Okay, I told Kathy I’d go home and mull this over and yet I’m having trouble, so I’m going to work it out here.
Things I Love About The House
(In no particular order)
The yard is amazing and yet not so large that I feel like I couldn’t handle it.
The front porch is solid.
The paint job, though a color that makes me cringe, is really, really well done.
It has hardwood floors everywhere.
It has a huge built-in china cabinet.
The laundry room is enormous and we could easily just leave our clothes piled up in there and shut the door and ignore it.
It has a huge garage and a little storage barn.
And a porch swing.
And a patio.
And an enclosed back porch.
And no immediately obvious settling issues.
And a fenced in back yard.
And a wonderful place for a garden.
They will leave the rocker on the front porch.
And the price is great. I’d be paying less in a house payment than I am in rent.
Things I’m Not Thrilled About
The color of the house. I think the problem is just the lime green trim. But it needs outside painting, which I’ve never done before.

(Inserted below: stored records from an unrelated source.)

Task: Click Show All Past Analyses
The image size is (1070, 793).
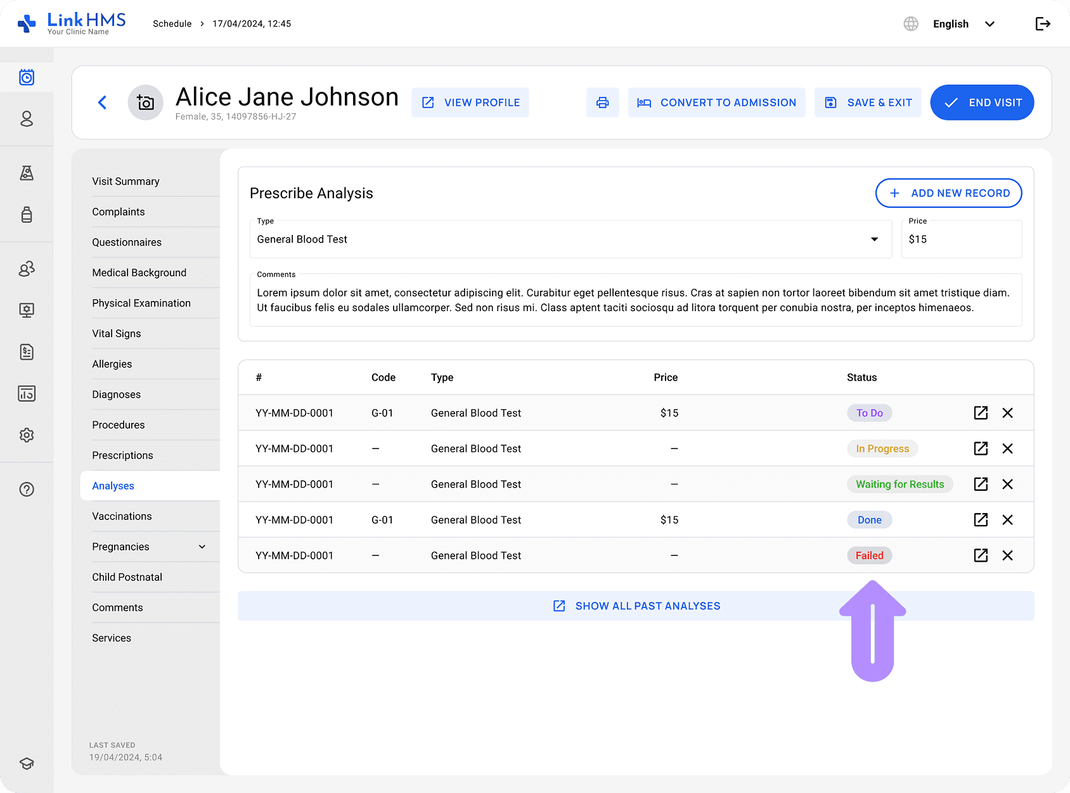Action: [x=636, y=606]
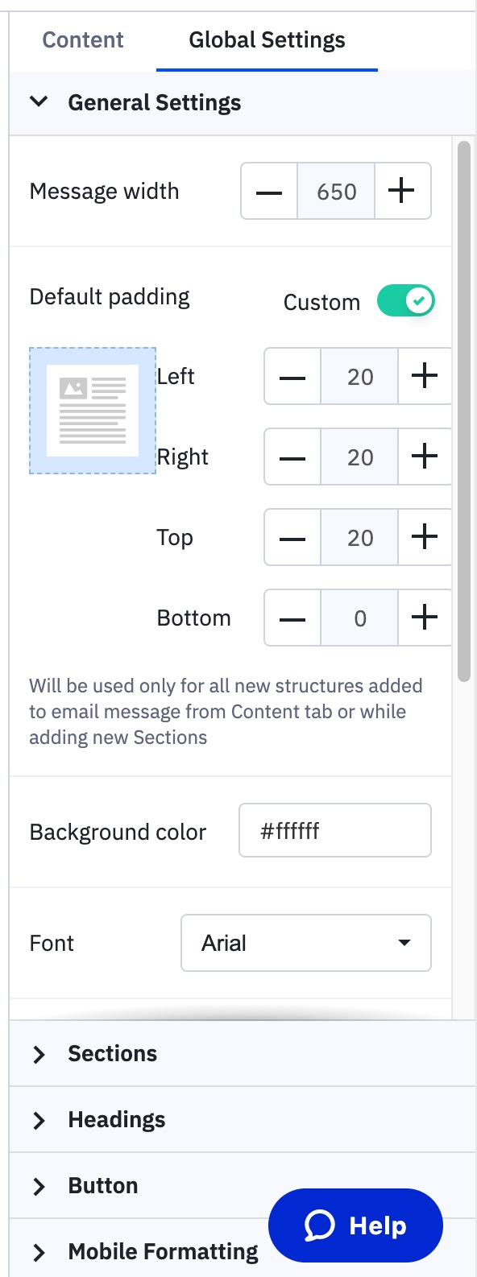Click the padding preview thumbnail
477x1277 pixels.
point(92,411)
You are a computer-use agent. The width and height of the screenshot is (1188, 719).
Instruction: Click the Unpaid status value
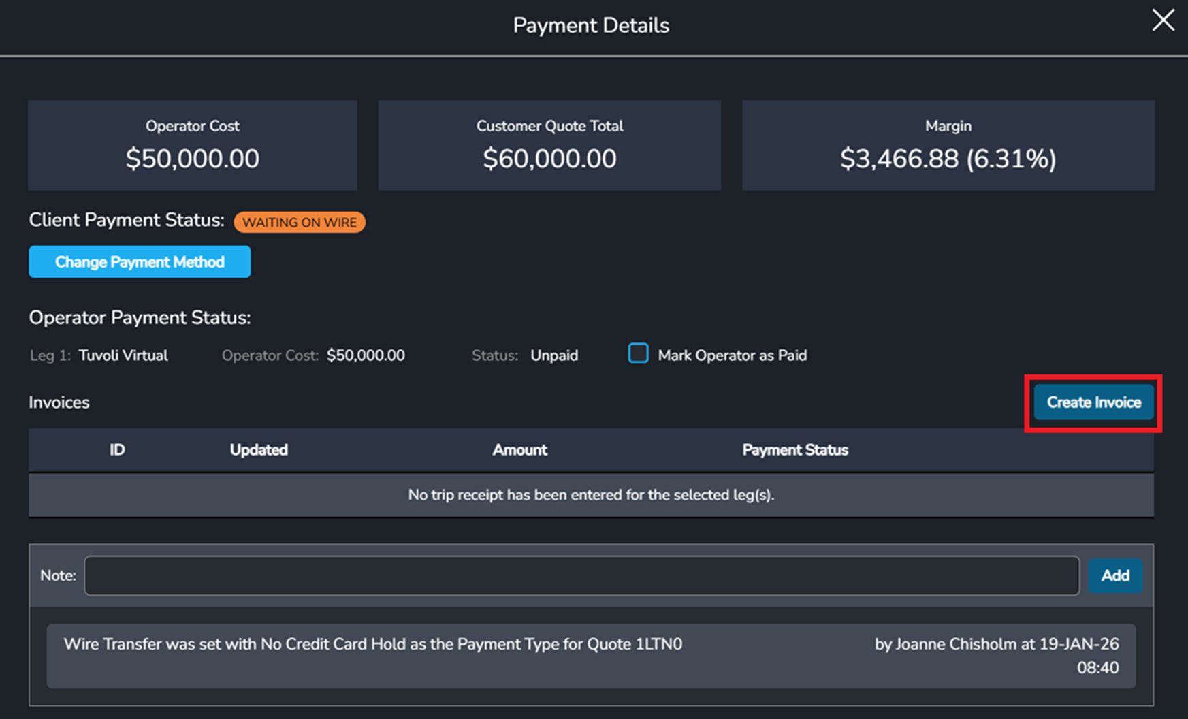[x=554, y=355]
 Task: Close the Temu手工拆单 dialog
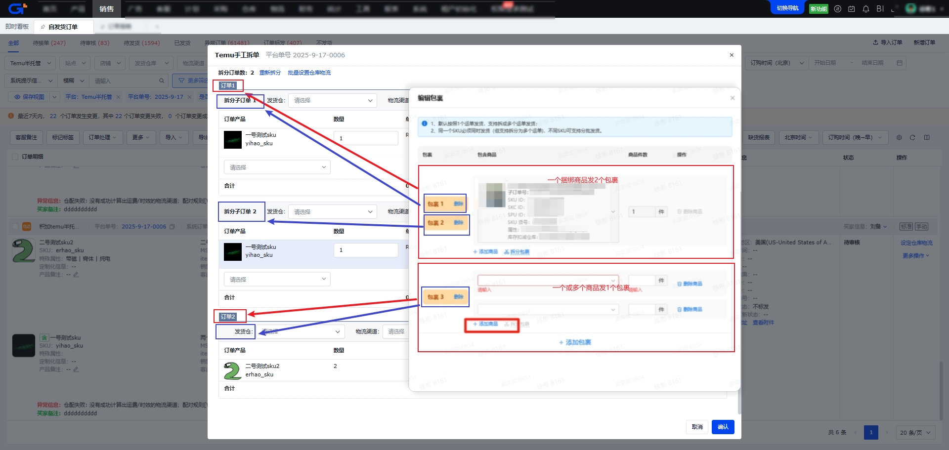(x=732, y=55)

The kitchen is not great. We’d need a fridge and a dishwasher and we’d have to think about taking down the wall between the kitchen and the dining room and either moving the wall about a foot into the dining room so that we could install a dishwasher and some extra cabinets OR just taking out the wall all together and reworking that whole space into a giant eat-in kitchen.
There’s only one bathroom. Though the laundry room is huge enough it’d be nothing to carve a powder room out of that space.
It’s north of Briley (though, south of Old Hickory). I didn’t want to be that far north, but sweet Jesus, we’ve looked at pushing 50 houses. We have a good idea of what there is closer in in our price range and it’s not pretty (or, if it’s pretty, the neighborhood’s not. Yesterday, we looked at a house next door to a house covered in gang signs and, when we looked closely at the house we were looking at, there was evidence that that house had also been tagged, but just covered up). Or it’s in Antioch. And, no offense to any of you living in Antioch, but moving to Antioch would, to me, feel like admitting defeat. And it’d mean coming in I-24 to work, which, again, just shoot me now.
The air conditioner is old. It’s probably on its last legs.
The bricks that form a decorative ledge under the windows rub right off on your hands if you touch them. It’s kind of weird and gross.
Things I’d like to know and need to look into today
What are their utility bills like?
What kinds of pipes are under the house? When, if ever, was their plumbing updated?
How old is that roof?
Things that go in the woo-woo catagory
They buried St. Joseph in their yard. That pleases me.
Sitting on the porch, I heard crows.
My Thoughts
I’m not thrilled by the kitchen, but it is definitely something I could live with. I’m a little bummed about not having a fireplace, but whatever. I just don’t want to make an offer without knowing about the plumbing, because, to my way of thinking, everything else, even if it isn’t ideal, I can work with or work around.
Am I just jumping at this house because I’m anxious to get in a house, bummed about what happened to the last one, and in complete depression over the state of the housing stock in my price range and happy that this seems like the best option I have?
In other words, is this just a rebound house? Like a rebound relationship that tends to be fraught with problems you will yourself not to see just to make up for the heartbreak of losing the last one?
But, on the other hand, isn’t wanting a house, knowing that most of the houses in my price range are for shit, and finding one that seems like the best option actually exactly the process of buying a house? Isn’t this how it should go?